By Drew Fitzgerald
The Pittsburgh Tribune
SCRANTON, Penn. — After his daughter’s blood sugar dipped dangerously low at school last year, Scranton-area resident Rob O’Donnell was so determined to prevent a repeat that he convinced her principal and superintendent to receive diabetes treatment training.
Now, Principal Alan King says he can personally administer potentially life-saving glucagon to any diabetic student in an emergency if a nurse is unavailable.
“We’re a rural school district,” King said. “We’re not very close to first-responders. So we would call the paramedics, call the parents, but obviously someone has to administer the glucagon in the meantime.”
After “emotional” testimony in Harrisburg last week, Rep. Matt Smith, D-Mt. Lebanon, and Sen. Jane Orie, R-McCandless, are asking the same of school officials statewide. Both sponsored bills that would train at least three staff members in all schools to recognize and treat symptoms diabetics suffer. They proposed separate bills that would allow students with severe allergies to carry ephedrine injectors with doctors’ and parents’ permission.
Both proposals aim to make students healthier so they can succeed academically, Smith said.
“We need to look to the educational system as a whole now, and you can’t separate student health and student nutrition from scholastic performance,” he said.
The state Department of Health reported 6,908 students diagnosed with diabetes during the 2006-07 academic year, the earliest year for which data are available, a 21 percent increase over five years ago. Diabetes affects the body’s ability to produce or use insulin, a hormone that regulates blood sugar. Diabetics constantly monitor their blood sugar to make sure it does not reach unsafe levels.

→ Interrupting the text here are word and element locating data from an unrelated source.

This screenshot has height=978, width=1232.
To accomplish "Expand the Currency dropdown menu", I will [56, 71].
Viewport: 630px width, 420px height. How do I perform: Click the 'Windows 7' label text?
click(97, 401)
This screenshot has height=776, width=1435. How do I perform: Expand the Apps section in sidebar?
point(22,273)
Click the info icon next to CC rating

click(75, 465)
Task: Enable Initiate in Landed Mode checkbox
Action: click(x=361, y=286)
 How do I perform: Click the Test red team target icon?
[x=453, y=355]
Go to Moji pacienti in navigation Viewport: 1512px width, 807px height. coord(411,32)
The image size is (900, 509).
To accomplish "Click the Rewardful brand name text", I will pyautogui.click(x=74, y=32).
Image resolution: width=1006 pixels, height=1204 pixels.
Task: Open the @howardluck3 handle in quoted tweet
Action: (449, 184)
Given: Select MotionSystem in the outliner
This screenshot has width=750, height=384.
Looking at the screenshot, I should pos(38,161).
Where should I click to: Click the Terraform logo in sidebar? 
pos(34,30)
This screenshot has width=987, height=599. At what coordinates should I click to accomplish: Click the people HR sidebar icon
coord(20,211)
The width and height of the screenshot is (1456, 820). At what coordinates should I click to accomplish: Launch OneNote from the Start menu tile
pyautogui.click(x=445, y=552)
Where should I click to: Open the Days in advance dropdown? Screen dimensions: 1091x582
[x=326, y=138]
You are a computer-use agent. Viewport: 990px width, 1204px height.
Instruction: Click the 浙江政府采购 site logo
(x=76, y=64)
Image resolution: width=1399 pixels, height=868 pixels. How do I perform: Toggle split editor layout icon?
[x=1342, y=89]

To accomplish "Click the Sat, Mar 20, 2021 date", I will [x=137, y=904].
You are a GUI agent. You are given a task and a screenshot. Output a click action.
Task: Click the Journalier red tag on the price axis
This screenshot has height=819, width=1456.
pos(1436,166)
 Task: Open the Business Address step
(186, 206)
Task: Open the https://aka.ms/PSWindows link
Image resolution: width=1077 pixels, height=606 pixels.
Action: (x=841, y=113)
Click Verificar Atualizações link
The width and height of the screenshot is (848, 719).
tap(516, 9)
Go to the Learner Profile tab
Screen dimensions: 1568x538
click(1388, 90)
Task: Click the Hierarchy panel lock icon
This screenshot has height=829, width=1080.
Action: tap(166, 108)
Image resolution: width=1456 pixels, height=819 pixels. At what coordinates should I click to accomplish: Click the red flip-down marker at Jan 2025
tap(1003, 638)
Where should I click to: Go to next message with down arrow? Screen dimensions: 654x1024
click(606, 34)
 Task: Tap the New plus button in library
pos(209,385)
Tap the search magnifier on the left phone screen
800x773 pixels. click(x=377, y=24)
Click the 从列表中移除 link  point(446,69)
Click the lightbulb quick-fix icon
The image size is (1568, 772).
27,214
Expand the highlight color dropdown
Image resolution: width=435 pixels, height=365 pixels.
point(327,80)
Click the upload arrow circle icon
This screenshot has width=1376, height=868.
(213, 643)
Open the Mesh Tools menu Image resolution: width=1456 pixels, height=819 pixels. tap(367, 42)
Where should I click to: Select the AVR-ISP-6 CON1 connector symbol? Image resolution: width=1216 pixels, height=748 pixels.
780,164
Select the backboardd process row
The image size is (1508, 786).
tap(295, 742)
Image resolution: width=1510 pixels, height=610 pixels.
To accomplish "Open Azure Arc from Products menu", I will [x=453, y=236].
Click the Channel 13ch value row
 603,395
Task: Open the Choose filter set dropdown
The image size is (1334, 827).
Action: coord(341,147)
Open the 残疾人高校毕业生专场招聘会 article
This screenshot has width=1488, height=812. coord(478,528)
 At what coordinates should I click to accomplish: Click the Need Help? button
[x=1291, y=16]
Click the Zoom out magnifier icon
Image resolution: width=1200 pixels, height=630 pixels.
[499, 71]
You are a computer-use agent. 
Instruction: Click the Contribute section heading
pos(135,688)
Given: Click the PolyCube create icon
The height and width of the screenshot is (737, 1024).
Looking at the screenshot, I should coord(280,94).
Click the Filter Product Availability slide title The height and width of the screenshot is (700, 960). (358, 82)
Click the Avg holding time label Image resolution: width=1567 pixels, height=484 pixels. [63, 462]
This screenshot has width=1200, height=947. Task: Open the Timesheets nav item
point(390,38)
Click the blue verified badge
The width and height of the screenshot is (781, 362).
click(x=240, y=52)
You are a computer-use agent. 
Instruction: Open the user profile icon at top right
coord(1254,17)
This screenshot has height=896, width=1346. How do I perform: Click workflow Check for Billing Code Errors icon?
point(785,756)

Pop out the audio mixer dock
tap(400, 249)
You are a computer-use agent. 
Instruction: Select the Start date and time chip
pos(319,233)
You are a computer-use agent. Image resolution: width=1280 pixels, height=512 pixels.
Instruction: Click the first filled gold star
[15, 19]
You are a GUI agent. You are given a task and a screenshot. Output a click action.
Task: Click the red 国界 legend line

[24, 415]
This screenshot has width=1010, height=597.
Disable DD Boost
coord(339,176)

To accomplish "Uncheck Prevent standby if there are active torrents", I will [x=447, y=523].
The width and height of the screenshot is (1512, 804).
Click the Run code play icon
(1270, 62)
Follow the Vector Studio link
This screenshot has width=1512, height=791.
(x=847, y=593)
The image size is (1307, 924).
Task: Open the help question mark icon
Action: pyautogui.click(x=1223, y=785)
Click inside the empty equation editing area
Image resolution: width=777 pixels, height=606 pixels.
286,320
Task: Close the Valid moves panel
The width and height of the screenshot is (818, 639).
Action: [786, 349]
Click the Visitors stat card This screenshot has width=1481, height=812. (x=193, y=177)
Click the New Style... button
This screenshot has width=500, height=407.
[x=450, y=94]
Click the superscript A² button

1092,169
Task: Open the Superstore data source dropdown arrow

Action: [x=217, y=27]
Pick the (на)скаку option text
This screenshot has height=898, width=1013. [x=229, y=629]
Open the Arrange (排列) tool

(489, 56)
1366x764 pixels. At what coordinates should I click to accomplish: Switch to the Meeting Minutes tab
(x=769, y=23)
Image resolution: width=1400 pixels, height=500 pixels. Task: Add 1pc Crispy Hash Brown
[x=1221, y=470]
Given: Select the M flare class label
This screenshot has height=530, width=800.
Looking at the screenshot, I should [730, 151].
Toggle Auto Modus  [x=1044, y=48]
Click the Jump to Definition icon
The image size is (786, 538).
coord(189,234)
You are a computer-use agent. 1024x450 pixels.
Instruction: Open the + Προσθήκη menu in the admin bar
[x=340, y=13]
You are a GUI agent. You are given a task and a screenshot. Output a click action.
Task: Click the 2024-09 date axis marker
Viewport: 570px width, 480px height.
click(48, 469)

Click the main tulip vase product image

The allergy medication proposal passed the Senate last week, but the diabetes bills remain in the House and Senate education committees. Orie said similar legislation died at committee level for three years, but lawmakers looked at the issue with urgency when testimony from O’Donnell and others “put it into perspective.”
“It’s a life-or-death situation in some cases,” Orie said. “When you hear of these incidences, they really cause emotion on this because you see something happening to a student that could be easily prevented.”
Not everyone embraces the idea. Cheryl Mattern, president of Pennsylvania Association of School Nurses and Practitioners, worries that school faculty would not be capable of giving diabetic students the same kind of personalized care as nurses.
Diabetics react uniquely when their blood sugar content approaches unsafe levels, and non-nurses might not devote as much attention to each student’s personalized needs, Mattern said.
“If safety is the ultimate concern, I’m just not sure this is a good fix for it,” she said. “They’re trying to make it a general rule, but these kids are very different, and they all have different needs.”
Non-nurses could expose themselves to litigation if last-resort treatments such as glucagon or insulin pumps fail to work on unconscious students, Mattern said, pointing to the state Nurse Practice Act, which prohibits nurses from delegating their responsibilities to others.
Smith said he is working with House Education Committee members to ensure the law does not delegate nurses’ duties to non-nurse school staff. Linda Siminerio, co-chair of the American Diabetes Association’s working group on school safety, said nurses should treat students before other staffers or faculty, but argued that in an emergency non-nurses should be able to render aid.
“We want the school nurses to be involved — that’s our key message — but they aren’t always available,” Siminerio said. “If we could have a school nurse in every school, I’d love to have that, but that’s just not a reality in our current health care environment.”
Siminerio said the legal liability of helping a sick student in good faith always exists.
“On the flip side, there’s always some exposure for challenge legally when people don’t act immediately,” Siminerio said. “I think there’s just as much risk not knowing what to do.”